Family Trip Magazine

Como um projeto social virou atração turística (e vice-versa)

A Fundação Almerinda Malaquias, na Amazônia, abraça a comunidade ribeirinha e atrai viajantes de todas as idades

Por Henrique Skujis

A criançada arregala os olhos. Um pedaço de madeira, resto de árvore caído no solo da Floresta Amazônica, se transforma em um pirarucu. Nas mãos habilidosas de artesãos, aquele toco ganha vida. Vêm ao mundo um peixe-boi, um tatu, uma tartaruga, um boto, um jacaré. Um mundo de faz de conta nasce. A fauna da maior floresta tropical do planeta vira fantoche na imaginação das crianças. E enfeite sob medida para os adultos levarem para casa.

Visitar o ateliê da Fundação Almerinda Malaquias, em Novo Airão, cidade na beira do rio Negro, a 130 quilômetros de Manaus, é uma viagem para forasteiros de todas as idades. Enquanto 40 ribeirinhos treinados e organizados em forma de cooperativa produzem o delicado artesanato diante dos olhos curiosos do viajante, uma centena de crianças e adolescentes com idades entre 6 e 17 anos correm entre as árvores, cantam, dançam e sentam-se para aprender (e ensinar) educação ambiental.

Se um livro escolar fala sobre uma espécie de árvore, aqui na fundação as crianças observam, tocam e sobem nela, diz Miguel de Souza, um dos educadores que interagem com as crianças diariamente. 

Além de tirar as crianças da rua, as atividades gratuitas para as crianças locais conscientizam os estudantes sobre a importância de manter a floresta em pé. Na área do ateliê, os artesãos recebem formação e trabalham com as ferramentas da fundação.
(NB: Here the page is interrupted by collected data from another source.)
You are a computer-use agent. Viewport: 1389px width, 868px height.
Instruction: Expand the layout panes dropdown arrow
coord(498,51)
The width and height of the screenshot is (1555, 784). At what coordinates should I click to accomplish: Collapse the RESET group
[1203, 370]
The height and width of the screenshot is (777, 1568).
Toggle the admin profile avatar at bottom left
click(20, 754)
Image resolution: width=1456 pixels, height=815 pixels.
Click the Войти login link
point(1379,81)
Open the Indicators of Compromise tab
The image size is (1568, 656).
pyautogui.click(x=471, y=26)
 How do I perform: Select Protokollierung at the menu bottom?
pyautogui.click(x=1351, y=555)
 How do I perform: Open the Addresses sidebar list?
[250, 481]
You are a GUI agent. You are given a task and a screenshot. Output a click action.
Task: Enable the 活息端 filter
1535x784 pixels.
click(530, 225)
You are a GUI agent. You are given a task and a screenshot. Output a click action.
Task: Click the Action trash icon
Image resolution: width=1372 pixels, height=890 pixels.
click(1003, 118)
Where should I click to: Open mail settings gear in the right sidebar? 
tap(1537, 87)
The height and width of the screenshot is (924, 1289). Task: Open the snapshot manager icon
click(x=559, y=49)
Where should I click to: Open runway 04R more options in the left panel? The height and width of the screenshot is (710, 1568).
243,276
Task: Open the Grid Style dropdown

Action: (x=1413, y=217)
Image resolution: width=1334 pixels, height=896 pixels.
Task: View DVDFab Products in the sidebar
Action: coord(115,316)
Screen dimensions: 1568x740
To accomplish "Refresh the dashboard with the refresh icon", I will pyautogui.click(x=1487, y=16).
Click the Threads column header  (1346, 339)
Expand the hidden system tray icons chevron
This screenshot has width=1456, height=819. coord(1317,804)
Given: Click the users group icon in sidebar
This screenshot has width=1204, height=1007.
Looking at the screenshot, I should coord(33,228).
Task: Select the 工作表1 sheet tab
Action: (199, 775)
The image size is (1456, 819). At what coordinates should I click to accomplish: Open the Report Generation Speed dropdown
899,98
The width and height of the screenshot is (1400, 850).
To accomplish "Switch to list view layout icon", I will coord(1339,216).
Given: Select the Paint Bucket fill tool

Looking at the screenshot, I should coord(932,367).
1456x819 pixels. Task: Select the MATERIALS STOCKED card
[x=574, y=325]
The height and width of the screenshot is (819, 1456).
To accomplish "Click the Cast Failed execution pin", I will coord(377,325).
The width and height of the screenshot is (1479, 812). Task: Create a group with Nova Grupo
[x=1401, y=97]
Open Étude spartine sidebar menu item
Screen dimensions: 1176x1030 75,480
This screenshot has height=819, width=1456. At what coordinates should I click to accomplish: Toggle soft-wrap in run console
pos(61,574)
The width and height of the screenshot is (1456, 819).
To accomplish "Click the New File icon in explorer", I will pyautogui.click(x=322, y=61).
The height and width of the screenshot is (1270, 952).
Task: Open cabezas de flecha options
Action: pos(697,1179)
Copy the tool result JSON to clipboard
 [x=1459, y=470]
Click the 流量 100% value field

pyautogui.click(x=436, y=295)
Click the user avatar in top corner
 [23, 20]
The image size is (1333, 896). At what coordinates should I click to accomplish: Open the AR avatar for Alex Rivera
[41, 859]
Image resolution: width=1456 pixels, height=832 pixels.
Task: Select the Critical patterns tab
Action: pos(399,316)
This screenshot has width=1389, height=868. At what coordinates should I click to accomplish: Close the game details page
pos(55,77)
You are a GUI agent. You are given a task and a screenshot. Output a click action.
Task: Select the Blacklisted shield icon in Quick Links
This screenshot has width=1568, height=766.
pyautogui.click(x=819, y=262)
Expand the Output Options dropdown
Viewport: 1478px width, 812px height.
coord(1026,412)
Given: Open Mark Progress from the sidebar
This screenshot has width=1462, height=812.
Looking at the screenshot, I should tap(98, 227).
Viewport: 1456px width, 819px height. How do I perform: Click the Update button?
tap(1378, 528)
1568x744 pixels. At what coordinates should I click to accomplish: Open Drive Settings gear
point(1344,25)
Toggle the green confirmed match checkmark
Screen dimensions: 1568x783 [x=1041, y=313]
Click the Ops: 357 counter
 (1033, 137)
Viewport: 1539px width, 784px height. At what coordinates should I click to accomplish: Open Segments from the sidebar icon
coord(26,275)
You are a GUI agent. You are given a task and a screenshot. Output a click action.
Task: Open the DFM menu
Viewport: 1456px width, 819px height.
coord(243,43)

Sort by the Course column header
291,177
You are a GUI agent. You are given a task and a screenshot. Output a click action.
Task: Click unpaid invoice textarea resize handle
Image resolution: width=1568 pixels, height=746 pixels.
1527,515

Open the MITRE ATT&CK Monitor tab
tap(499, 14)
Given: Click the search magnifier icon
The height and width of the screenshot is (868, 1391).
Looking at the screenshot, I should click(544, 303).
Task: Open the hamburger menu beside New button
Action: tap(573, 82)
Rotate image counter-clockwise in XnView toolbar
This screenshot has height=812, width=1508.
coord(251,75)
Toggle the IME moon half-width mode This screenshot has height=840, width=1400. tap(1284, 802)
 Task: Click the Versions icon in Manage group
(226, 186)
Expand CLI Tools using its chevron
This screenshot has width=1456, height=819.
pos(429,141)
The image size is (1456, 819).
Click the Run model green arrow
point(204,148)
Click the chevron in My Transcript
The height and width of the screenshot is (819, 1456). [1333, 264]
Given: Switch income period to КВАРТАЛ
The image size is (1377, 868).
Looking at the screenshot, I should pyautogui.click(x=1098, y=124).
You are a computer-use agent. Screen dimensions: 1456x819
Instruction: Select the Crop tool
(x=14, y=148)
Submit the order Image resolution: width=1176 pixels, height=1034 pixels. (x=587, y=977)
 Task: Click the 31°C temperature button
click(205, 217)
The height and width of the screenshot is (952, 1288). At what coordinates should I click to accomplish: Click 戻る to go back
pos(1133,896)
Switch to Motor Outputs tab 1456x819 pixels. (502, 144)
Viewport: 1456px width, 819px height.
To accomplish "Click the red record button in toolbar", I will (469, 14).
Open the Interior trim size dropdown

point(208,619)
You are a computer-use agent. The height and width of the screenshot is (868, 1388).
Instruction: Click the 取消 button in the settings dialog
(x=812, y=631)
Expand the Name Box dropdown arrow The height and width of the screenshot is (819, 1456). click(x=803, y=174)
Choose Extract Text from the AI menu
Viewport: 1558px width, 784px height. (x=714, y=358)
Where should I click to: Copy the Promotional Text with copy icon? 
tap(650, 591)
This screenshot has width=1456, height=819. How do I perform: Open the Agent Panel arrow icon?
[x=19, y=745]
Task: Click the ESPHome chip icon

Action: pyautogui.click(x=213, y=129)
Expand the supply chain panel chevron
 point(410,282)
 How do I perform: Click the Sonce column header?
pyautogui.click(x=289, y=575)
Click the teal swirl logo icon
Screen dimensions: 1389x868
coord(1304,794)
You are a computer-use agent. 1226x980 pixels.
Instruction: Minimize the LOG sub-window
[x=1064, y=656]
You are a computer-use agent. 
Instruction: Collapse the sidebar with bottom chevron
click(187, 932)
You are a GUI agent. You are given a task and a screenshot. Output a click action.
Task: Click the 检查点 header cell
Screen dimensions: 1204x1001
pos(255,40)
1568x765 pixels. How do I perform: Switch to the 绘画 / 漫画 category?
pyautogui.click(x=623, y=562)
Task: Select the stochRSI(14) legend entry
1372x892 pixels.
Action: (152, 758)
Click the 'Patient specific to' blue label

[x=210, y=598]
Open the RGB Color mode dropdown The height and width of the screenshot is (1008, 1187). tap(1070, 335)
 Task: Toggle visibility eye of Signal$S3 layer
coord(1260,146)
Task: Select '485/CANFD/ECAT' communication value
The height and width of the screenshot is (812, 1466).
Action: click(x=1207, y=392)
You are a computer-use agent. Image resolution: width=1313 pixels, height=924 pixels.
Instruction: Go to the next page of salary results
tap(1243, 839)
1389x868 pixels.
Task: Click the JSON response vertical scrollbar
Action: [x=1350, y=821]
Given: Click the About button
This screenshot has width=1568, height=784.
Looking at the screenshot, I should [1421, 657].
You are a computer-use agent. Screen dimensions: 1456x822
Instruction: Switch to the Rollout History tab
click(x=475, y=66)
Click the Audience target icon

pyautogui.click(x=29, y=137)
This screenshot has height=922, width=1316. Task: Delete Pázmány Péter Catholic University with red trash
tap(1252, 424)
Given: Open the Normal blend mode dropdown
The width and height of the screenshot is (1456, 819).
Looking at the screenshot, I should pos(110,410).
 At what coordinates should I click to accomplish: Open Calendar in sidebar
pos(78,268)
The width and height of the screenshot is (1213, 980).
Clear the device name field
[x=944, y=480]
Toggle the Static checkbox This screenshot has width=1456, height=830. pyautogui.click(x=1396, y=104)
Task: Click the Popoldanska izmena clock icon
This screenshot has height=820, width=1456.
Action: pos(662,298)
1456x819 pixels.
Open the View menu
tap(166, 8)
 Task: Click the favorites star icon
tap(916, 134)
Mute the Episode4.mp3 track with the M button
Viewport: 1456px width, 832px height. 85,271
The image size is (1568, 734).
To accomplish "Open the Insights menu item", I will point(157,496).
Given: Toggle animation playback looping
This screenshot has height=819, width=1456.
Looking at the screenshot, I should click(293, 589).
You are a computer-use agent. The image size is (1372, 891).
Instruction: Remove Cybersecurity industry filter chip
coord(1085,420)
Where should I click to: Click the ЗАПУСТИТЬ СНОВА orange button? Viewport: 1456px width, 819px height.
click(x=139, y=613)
Parte da receita com as vendas é utilizada para pagar as despesas da fundação e para eventual reposição de ferramentas, mas o destino da maior parte do lucro vai para o bolso dos artesãos. Além de artesanato com madeira, a fundação também produz sabonetes e objetos com papel reciclado.

Passe as fotos para o lado e veja um artesão e peças de artesanato de madeira da FAM / Divulgação

A história da Fundação Almerinda Malaquias começou justamente por causa dos tocos de madeira. Eram restos sem aparente utilidade da então frenética indústria de barcos de Novo Airão. Corriam os anos 1980. Miguel Rocha da Silva, empresário e guia de ecoturismo, teve a ideia de reciclar aquelas sobras de árvores para fazer réplicas das embarcações que nasciam nos estaleiros da pequena cidade de 20 mil habitantes. O objetivo era gerar renda extra para os ribeirinhos com a venda do artesanato aos ousados viajantes que davam as caras naquele lugar. 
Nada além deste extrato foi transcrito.